简短任务 A:
将下方列表中的所有行以 Markdown 表格形式给出，两列分别名为"行号"和"内容"，空行不计入。答案中不要包含图片。

所示文章:
◆ ◆ ◆ ◆ ◆ ◆ ◆

Pytorch实现手写数字识别

下面完整代码在github仓库:传送门


一、全连接神经网络实现手写数字识别

import torch
import torch.nn as nn
from torchvision import datasets, transforms
from torchvision.utils import make_grid
from torch.utils import data
import matplotlib.pyplot as plt
import numpy as np
import cv2


class Net(nn.Module):
    def __init__(self):
        super(Net, self).__init__()
        self.fc1 = nn.Sequential(
            nn.Linear(in_features=784, out_features=512),
            nn.BatchNorm1d(512),  # 在输出通道上做归一化
            # nn.LayerNorm(512),
            # nn.InstanceNorm1d(512),
            # nn.GroupNorm(2, 512),

            nn.ReLU(inplace=False)  # inplace是否释放内存
        )
        self.fc2 = nn.Sequential(
            nn.Linear(in_features=512, out_features=256),
            nn.BatchNorm1d(256),
            nn.ReLU()
        )
        self.fc3 = nn.Sequential(
            nn.Linear(in_features=256, out_features=128),
            nn.BatchNorm1d(128),
            nn.ReLU()
        )
        self.fc4 = nn.Sequential(
            nn.Linear(in_features=128, out_features=10),
        )

    def forward(self, x):  # 实例化网络时,call方法直接调用forward。
        x = torch.reshape(x, [x.size(0), -1])  # 将数据形状转成N,V结构 , V=C*H*W
        y1 = self.fc1(x)
        y2 = self.fc2(y1)
        y3 = self.fc3(y2)
        self.y4 = self.fc4(y3)
        output = torch.softmax(self.y4, 1)  # 输出(N, 10).第0轴是批次,第一轴是数据. 作用:将实数值转为概率值
        return output


if __name__ == '__main__':
    transf_data = transforms.Compose(
        [transforms.ToTensor(),
         transforms.Normalize(mean=[0.5, ], std=[0.5, ])]
    )

◆ ◆ ◆ ◆ ◆ ◆ ◆

取自某一集合的记录:
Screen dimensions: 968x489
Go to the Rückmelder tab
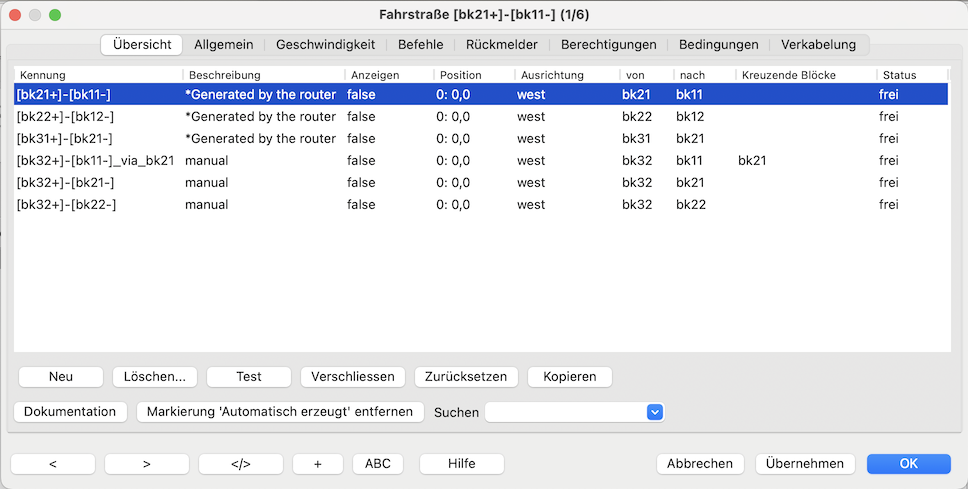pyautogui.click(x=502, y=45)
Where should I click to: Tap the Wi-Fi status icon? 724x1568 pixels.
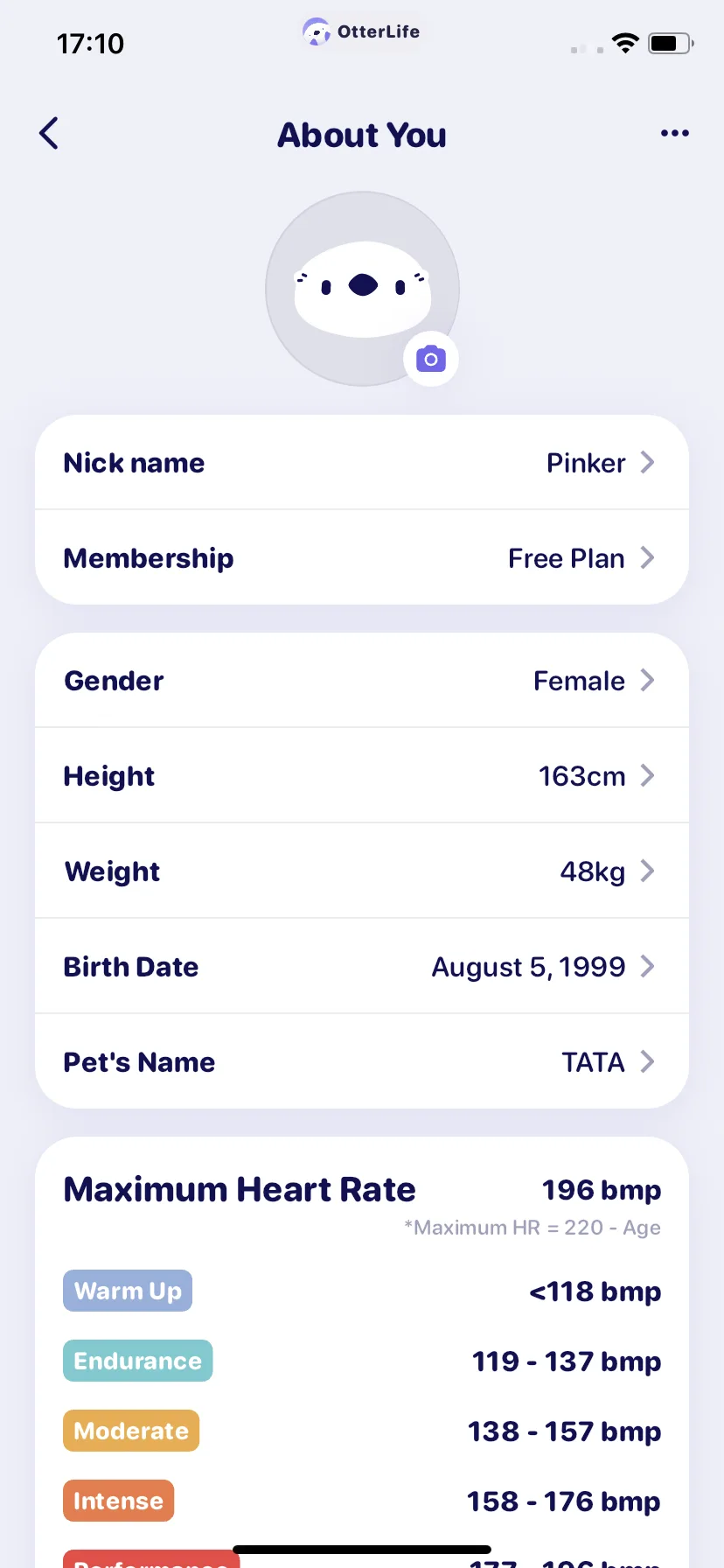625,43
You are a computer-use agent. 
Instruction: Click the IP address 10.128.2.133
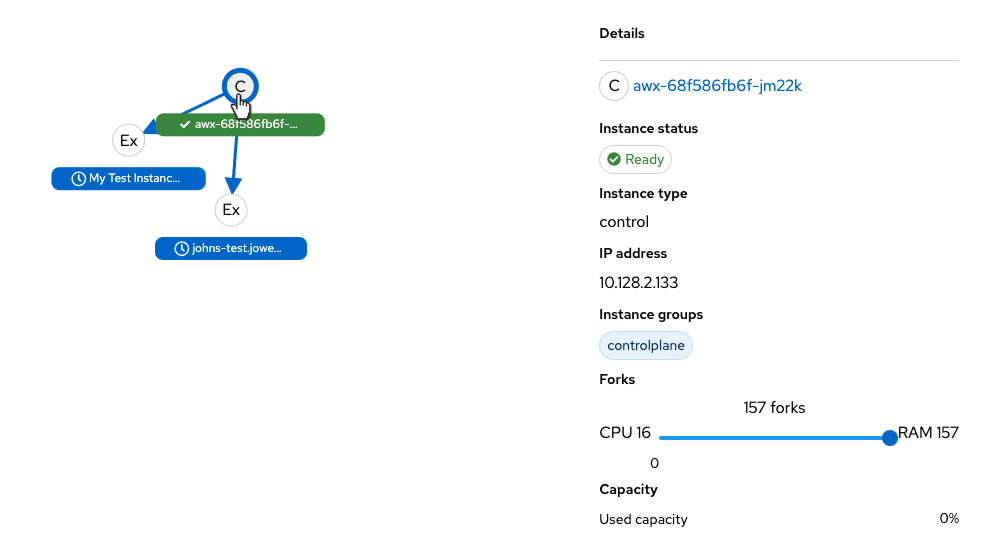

◆ ◆ ◆ ◆ ◆ ◆ ◆

简短任务 B:
根据上方的手写数字识别文章，回答以下问题：
(i) fc1 中 Linear 层的 in_features 设为多少？
(ii) fc4 中 Linear 层的 out_features 设为多少？
(iii) transforms.Normalize 中 mean 和 std 各设为多少？

回答 A:
| 行号 | 内容 |
|---|---|
| 1 | Screen dimensions: 968x489 |
| 2 | Go to the Rückmelder tab |
| 3 | pyautogui.click(x=502, y=45) |
| 4 | Where should I click to: Tap the Wi-Fi status icon? 724x1568 pixels. |
| 5 | 625,43 |
| 6 | You are a computer-use agent.  |
| 7 | Instruction: Click the IP address 10.128.2.133 |

回答 B:
(i) 784
(ii) 10
(iii) mean 和 std 均为 0.5